These technologies have been utilised in many ways. They are divided into major fields, such as agriculture, forestry, geology, hydrology, land use, ocean and coastline management, air control and meteorology.

Satellite observations can benefit many areas of society, including environmental and resource management, agriculture and food security, transport, air quality and health, risk management, and security.

For example, sensors, satellites, radar, and other earth observation technologies are used to monitor typhoons, oil spills, deforestation, and more. Data retrieved from satellite images makes it possible to track, learn, and take action when events threaten the environment and human safety.

Accurate weather predictions enabled by earth observation technology have become a critically-important element in our daily lives, impacting government, industry, and personal decision making.

Earth observation provides information and support for agricultural production, fisheries management, freshwater management, and forestry management, as well as monitoring of harmful activities, such as illegal logging, animal poaching, fires, and environmentally-pernicious mining.

Remote sensing helps defence and military to provide different kinds of information for decision-making, including supervising and detecting threats to national security.

In what fields has earth observation been applied in Vietnam?

Remote sensing has been used in Vietnam since 1980, and at first was used in topographic map making and other specific map types like land use or administrative maps.

From 1994 to 2002, remote sensing was applied on a broader scale, providing remote sensing images for research units, institutes, universities, ministries and localities. During this period, Vietnam was able to make maps that showed the movements of riverbeds, ports and coastlines; maps of wetlands or fisheries.

From 2003 to 2012, remote sensing technologies served more fields, including land management, environment management, forestry and hydrometeorology. Besides, the data received at the centre was used by many ministries and sectors, including agriculture and rural development, public security, defence, search and rescue, research institutes and universities.

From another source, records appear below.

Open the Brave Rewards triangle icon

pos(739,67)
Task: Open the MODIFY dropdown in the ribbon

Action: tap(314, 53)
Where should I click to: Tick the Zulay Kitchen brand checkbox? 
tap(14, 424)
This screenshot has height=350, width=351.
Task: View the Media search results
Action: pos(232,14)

From 2013 to the present, remote sensing has been used in natural resources and environment observation and climate change adaptation.

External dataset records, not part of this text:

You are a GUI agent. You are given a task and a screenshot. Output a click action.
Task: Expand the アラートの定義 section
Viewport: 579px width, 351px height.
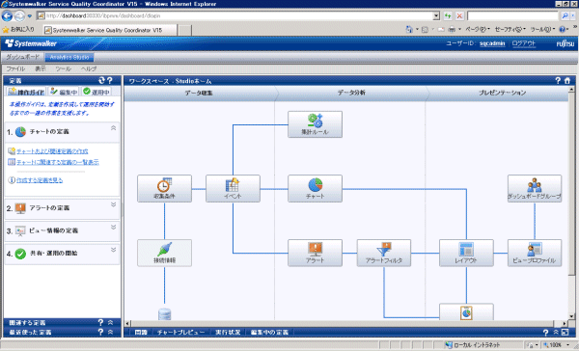[113, 204]
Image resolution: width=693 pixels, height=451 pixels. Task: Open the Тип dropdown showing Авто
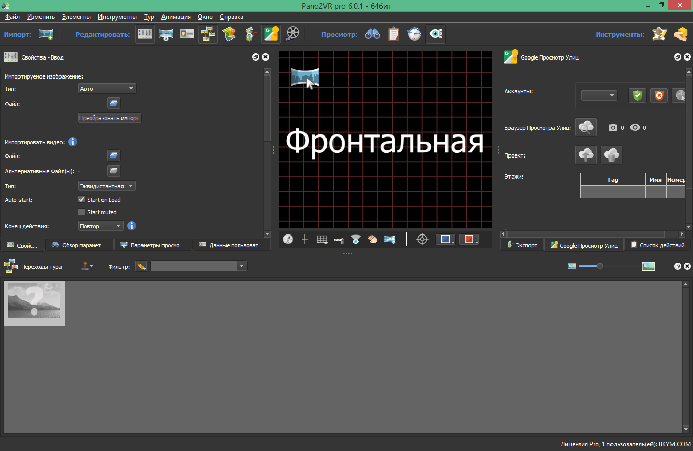(107, 88)
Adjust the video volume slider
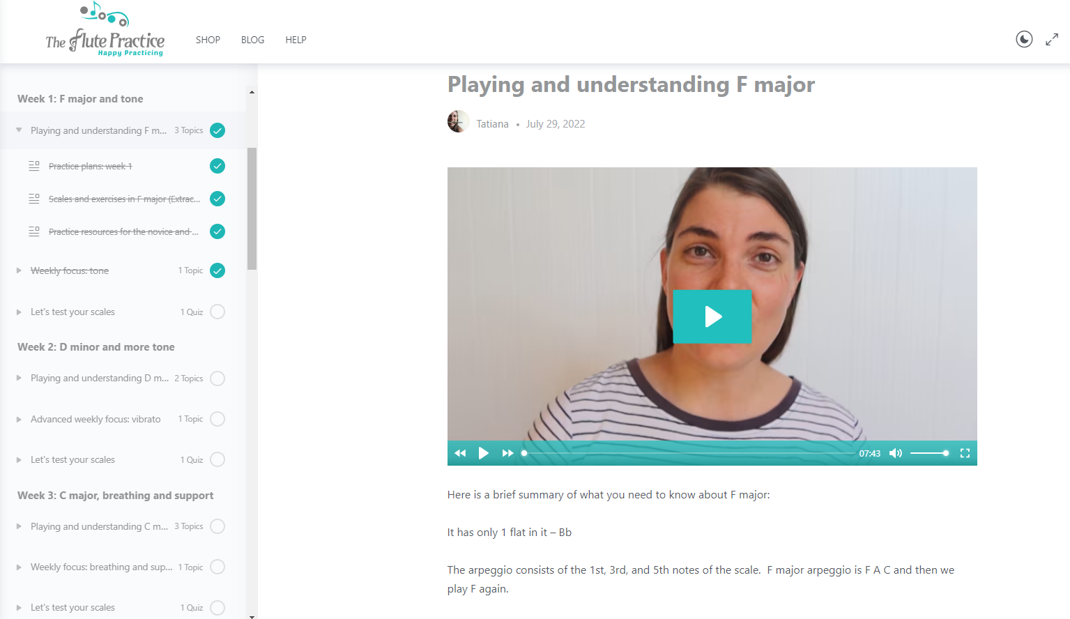The width and height of the screenshot is (1070, 619). pyautogui.click(x=928, y=453)
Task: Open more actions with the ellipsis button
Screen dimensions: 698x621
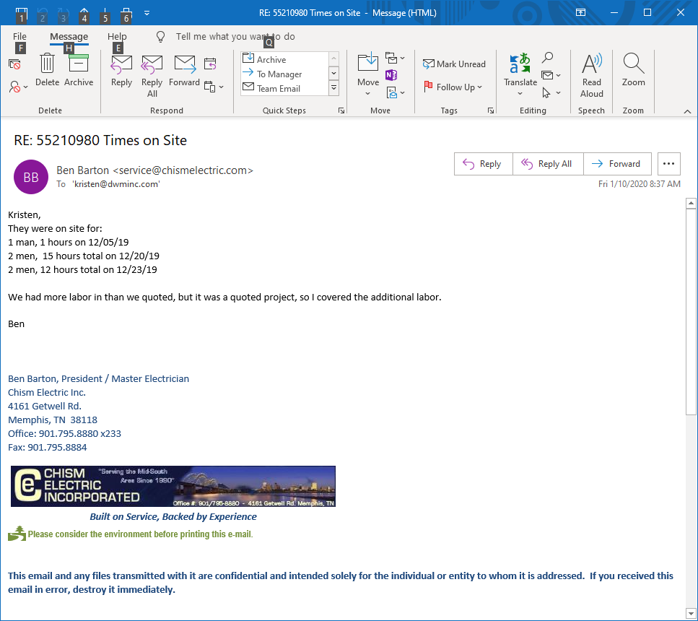Action: pos(668,164)
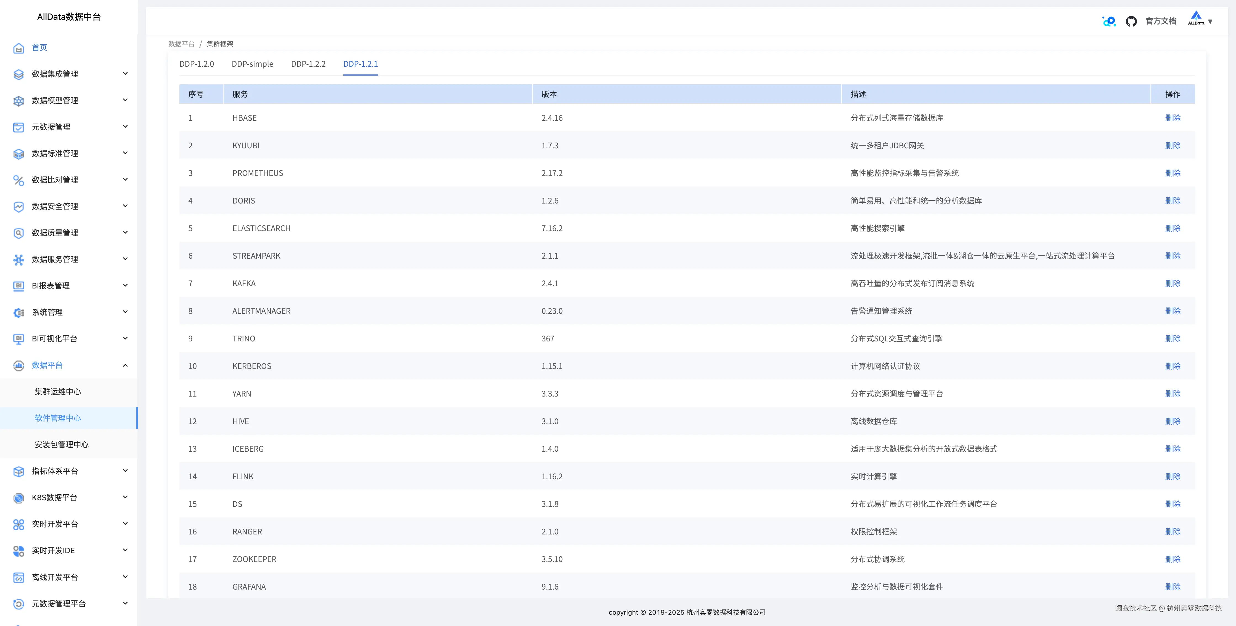
Task: Click the 数据质量管理 magnifier icon
Action: tap(19, 233)
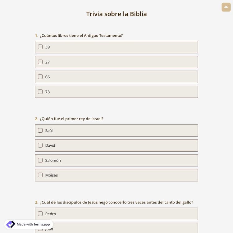Click the Trivia sobre la Biblia title

pyautogui.click(x=117, y=14)
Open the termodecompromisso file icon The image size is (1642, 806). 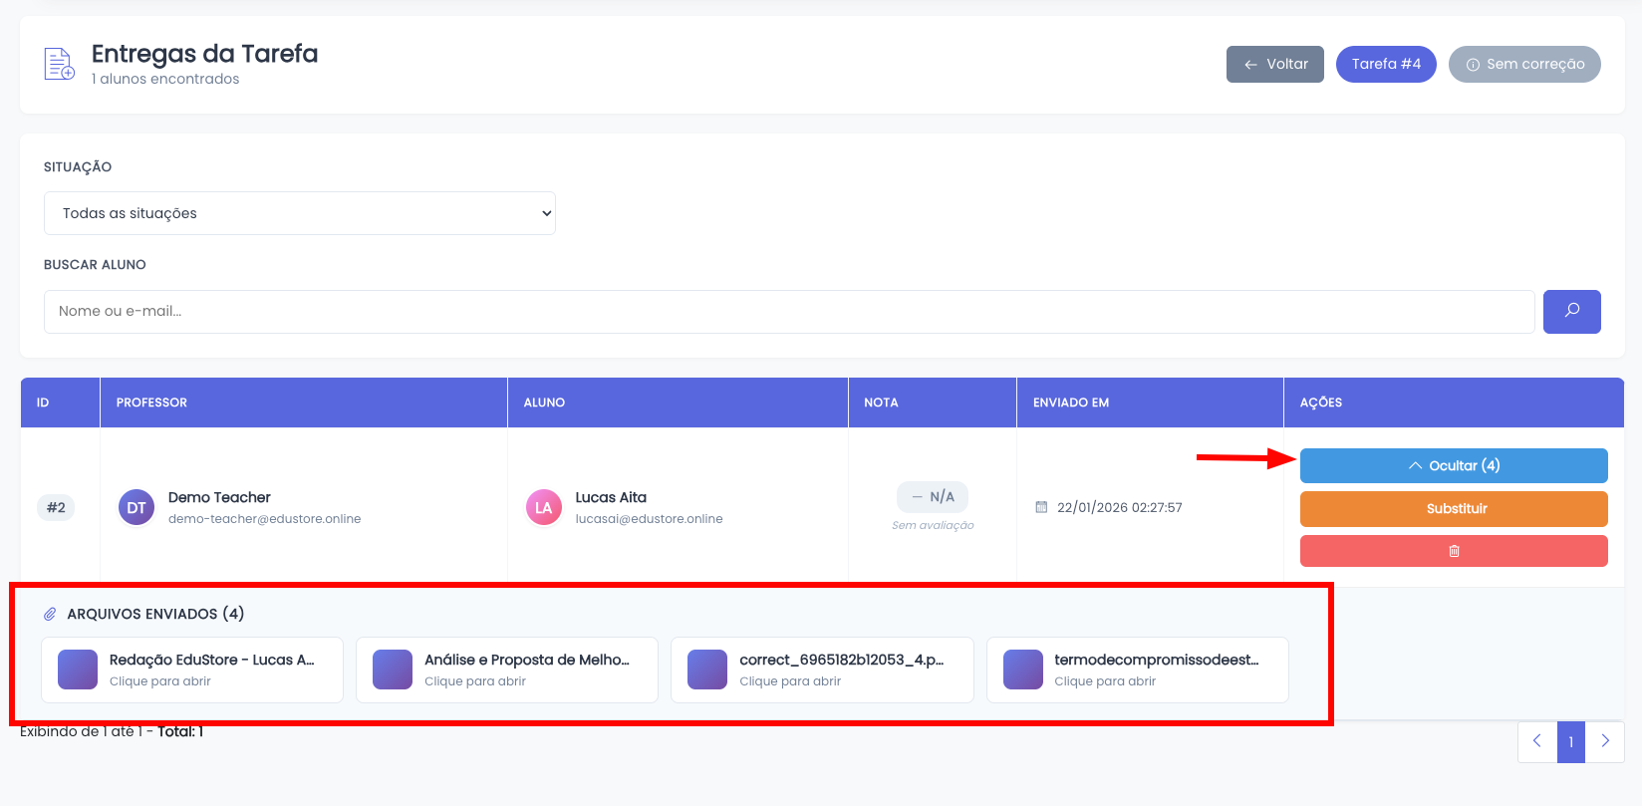click(1022, 670)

Has Vietnam been able to take advantage of these technologies in an effective way?

In order to tackle a certain problem, it’s necessary that we have a standardised database. Such a database can be acquired by earth observation technologies.

We also need to have proper tools to analyse and process the images provided by remote sensing, for instance, a standard image processing software, for all ministries and sectors.

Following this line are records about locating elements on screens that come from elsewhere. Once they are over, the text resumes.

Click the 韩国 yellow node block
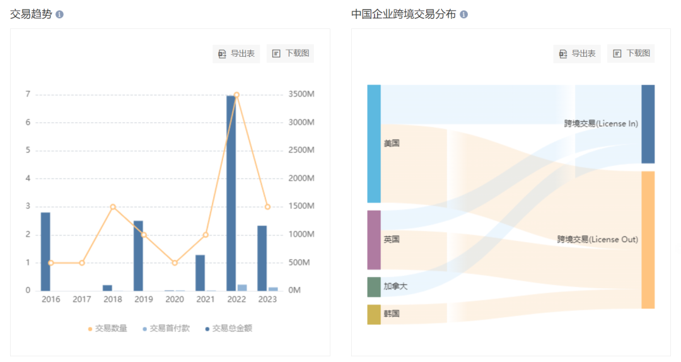 coord(374,314)
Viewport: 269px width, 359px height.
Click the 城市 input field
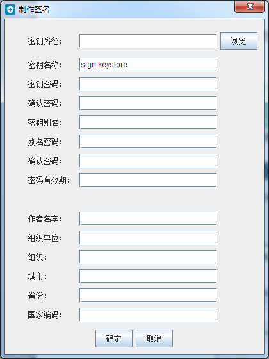click(x=148, y=276)
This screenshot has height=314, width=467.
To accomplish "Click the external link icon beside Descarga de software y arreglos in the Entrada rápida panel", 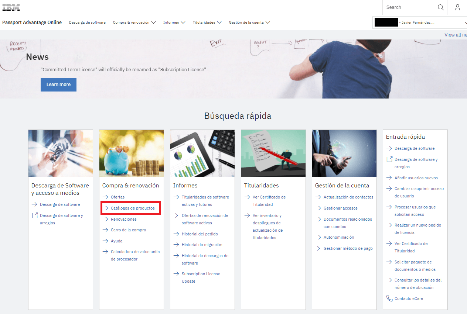I will 389,159.
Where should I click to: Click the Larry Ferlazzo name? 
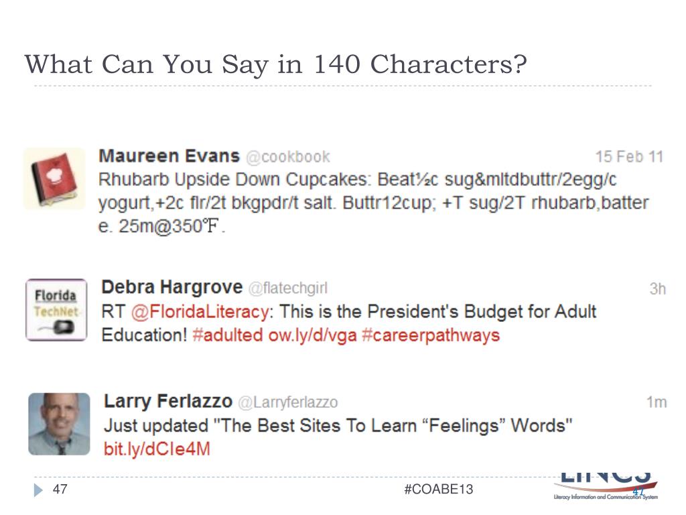click(168, 402)
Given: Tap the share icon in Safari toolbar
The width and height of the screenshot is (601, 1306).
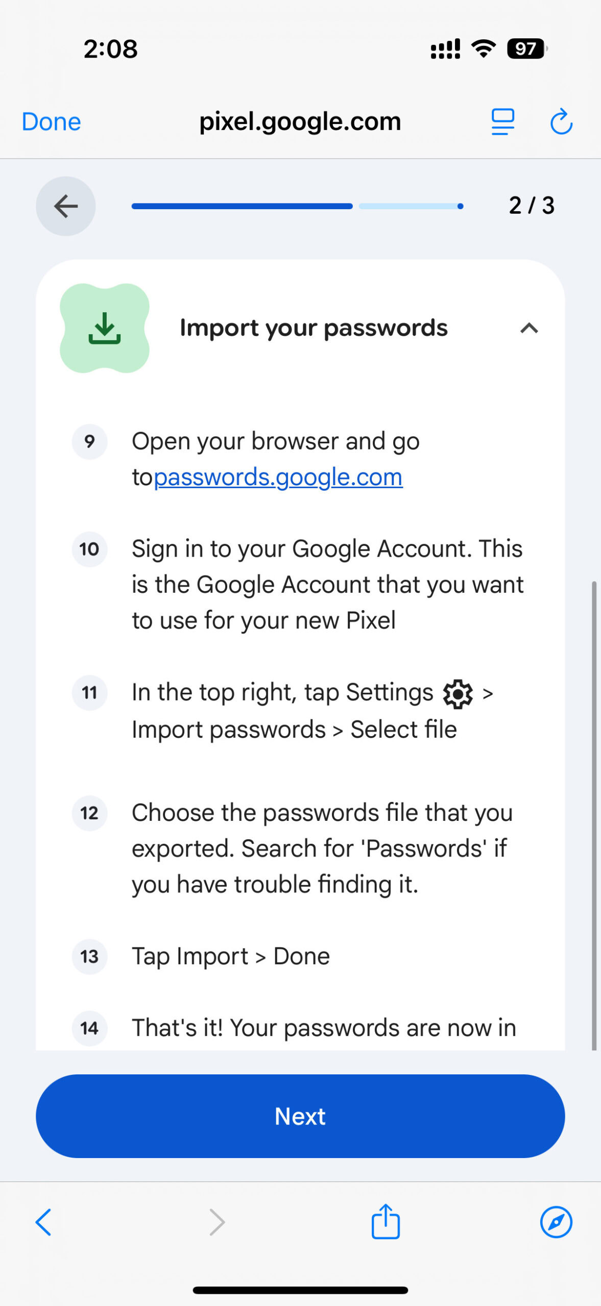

In addition, we also need a national standard procedure for addressing any problems arising from the use of remote sensing technologies. For instance, if an environmental incident happens, the procedures would be to identify the location of the incident; using satellite images; taking samples, and analysing the samples in combination with consideration of hydrology elements.

Scientists and researchers will analyse the data collected from satellites and present their findings to policymakers for follow up action.

Looking at these critical points, we’re still lacking.

Currently, advanced remote sensing technologies had not been applied in many fields. For instance, illegal sand exploitation is a pressing problem in Vietnam. If satellite images are used in sand management, authorities can observe the changes in the volume of sand in rivers. Based on this they can have an accurate evaluation if a company overexploits sand in rivers or not.

But sadly authorities in many provinces in the country now are not using this for management, instead they still use out-of-date measuring methods.

The failure to use remote sensing technologies in environmental management can also lead to failures in addressing environmental incidents.

For instance, the recent fire at the Rang Dong lightbulb warehouse, in which some 6,000 square metres of the facility was destroyed. But what’s more dangerous is the fact that between 15 and 27 kilograms of mercury was released into the air.

In cases like this, both satellite images and modern hydrology technologies are needed to build an action plan. It’s not just about the fire – elements like the rain, the atmospheric pressure, the wind, have to be taken into account. Taking samples is only one step in a whole procedure to identify health threats to nearby residents and impacts on the environment.

Currently, there’s no standard and proper tool for satellite image processing and analysis. Ministries and sectors have their own satellite image processing tool. And as I said, there are no standard procedures for tackling emergencies.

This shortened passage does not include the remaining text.